14 Un dernier cas n’entre pas dans cette régularité, celui du prétendu groupe adverbial. Dans les rares cas où l’adverbe a une expansion (ce qui est toujours un GAdv), celle-ci sera à sa gauche (parler fort, parler très fort).
15 Nous jugeons que modèle p est l’étiquette la moins mauvaise pour nommer l’outil didactique d’analyse des phrases dont nous devons doter les élèves et les étudiants pour les raisons suivantes : elle est facilement malléable par les élèves ; de plus, le symbole P indique qu’il ne s’agit pas d’une phrase réalisée (ce que les expressions structure de phrase ou phrase de base suggèrent) et encore moins d’une phrase minimale ou simple (les scripteurs font d’emblée des phrases avec enchâssements et coordinations, fussent-elle incorrectement construites) et les petites capitales ont pour effet de signaler le caractère technique de l’outil comme tout analyseur. Cet analyseur est fécond, car il rend compte de la très grande majorité des phrases réalisées en français normé et permet d’avoir un modèle de référence pour corriger celles qui sont incorrectes du point de vue syntaxique.
16 Pour le sens donné à ces deux termes, voir le texte de Lord & Chartrand, ici même.
17 Ce sujet a été traité d’une façon ou d’une autre par plusieurs des textes ici réunis, dont ceux de Bulea Bronckart & Bronckart, de Paolacci & Garcia-Debanc, de Lord & Chartrand, de Gauvin, Boivin, Duchesne, Lefrançois, Ouellet, Pinsonneault & Simard et de Marmy Cusin.
18 Pendant vingt ans, nous avons soumis des étudiants universitaires ayant suivi trois cours de linguistique et de grammaire à un petit supplice à leur entrée dans notre cours de Didactique de la grammaire. Il s’agissait de « définir les concepts suivants : adjectif, conjugaison, subordination, temps verbal et organisateur textuel », termes étudiés et nommés maintes fois au cours de la scolarité obligatoire et après, entre autres dans leurs cours de « grammaire de la phrase » et « grammaire du texte » dans leur programme universitaire.
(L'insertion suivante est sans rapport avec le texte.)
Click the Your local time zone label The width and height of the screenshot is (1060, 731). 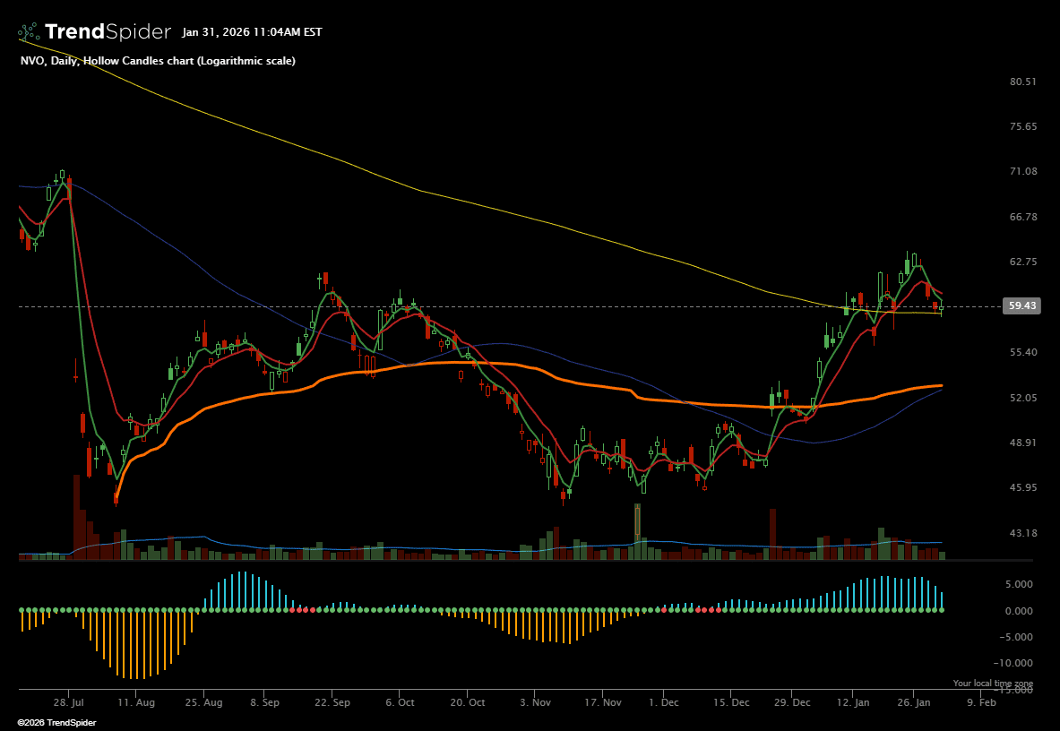(992, 684)
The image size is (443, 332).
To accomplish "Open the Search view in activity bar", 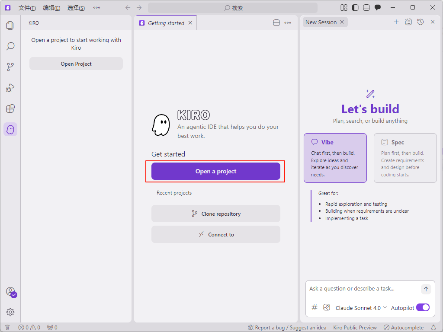I will click(10, 46).
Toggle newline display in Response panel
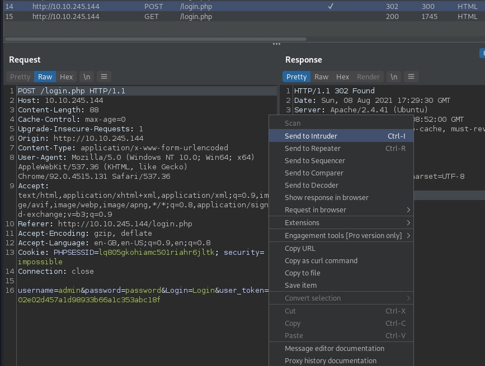The image size is (485, 366). [x=394, y=77]
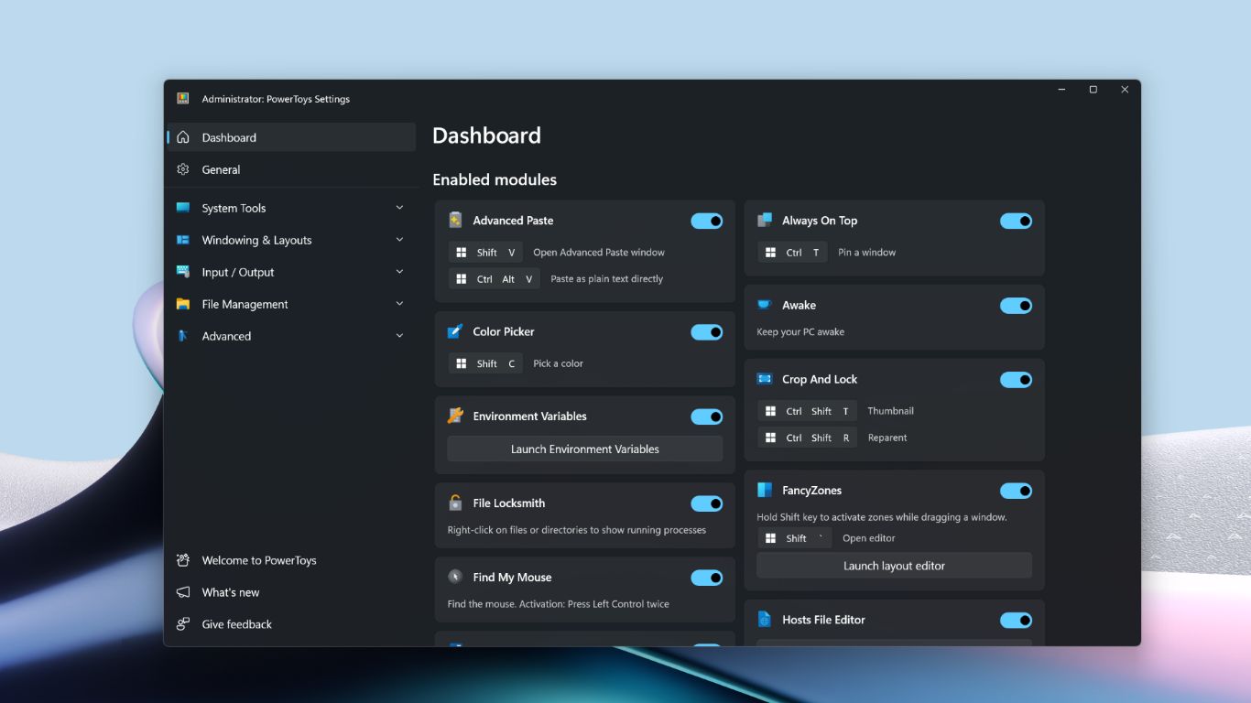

Les étudiants étaient affolés. Ils prenaient conscience qu’ils avaient du mal à mettre par écrit une définition (comme on en trouve dans des dictionnaires) de termes utilisés des centaines de fois. Au moment de la rétroaction, ils prenaient conscience qu’ils n’avaient jamais vraiment objectivé leur conception de ces objets grammaticaux et que la plupart de leurs définitions, surtout pour les mots les plus connus comme adjectif, étaient soit totalement ou partiellement erronées, soit incomplètes et facilement mises en défaut ! Il n’était pas trop difficile alors de leur faire comprendre qu’ils devaient absolument remettre en question leur « savoir grammatical » et les apprentissages auxquels ils avaient été soumis.
19 Voir par exemple le réseau conceptuel et la progression que nous avons proposés à partir de l’enseignement de la phrase subordonnée relative dans Chartrand, 2013a.
20 Ce n’est pas le cas des étudiants dont il est question dans les textes de Gauvin et coll. et de Paolacci & Garcia-Debanc, qui, sans poser d’hypothèses, utilisent des manipulations aléatoirement, sans pouvoir justifier leur choix.
21 Pour une illustration détaillée de l’utilisation de chaque manipulation et de son champ d’action, voir Chartrand, 2013b.
22 Un jugement de grammaticalité n’implique pas une analyse grammaticale méthodique, mais plutôt un recours aux connaissances implicites. Il ne permet pas d’expliciter pourquoi un segment est correct ou incorrect, il se prononce seulement sur son caractère correct ou incorrect. Le cout cognitif d’une telle opération est bas ; il n’y a donc aucun problème à le demander à de jeunes élèves, même devant des cas complexes (Vokey, J. R., & Higham, P. A., 2005).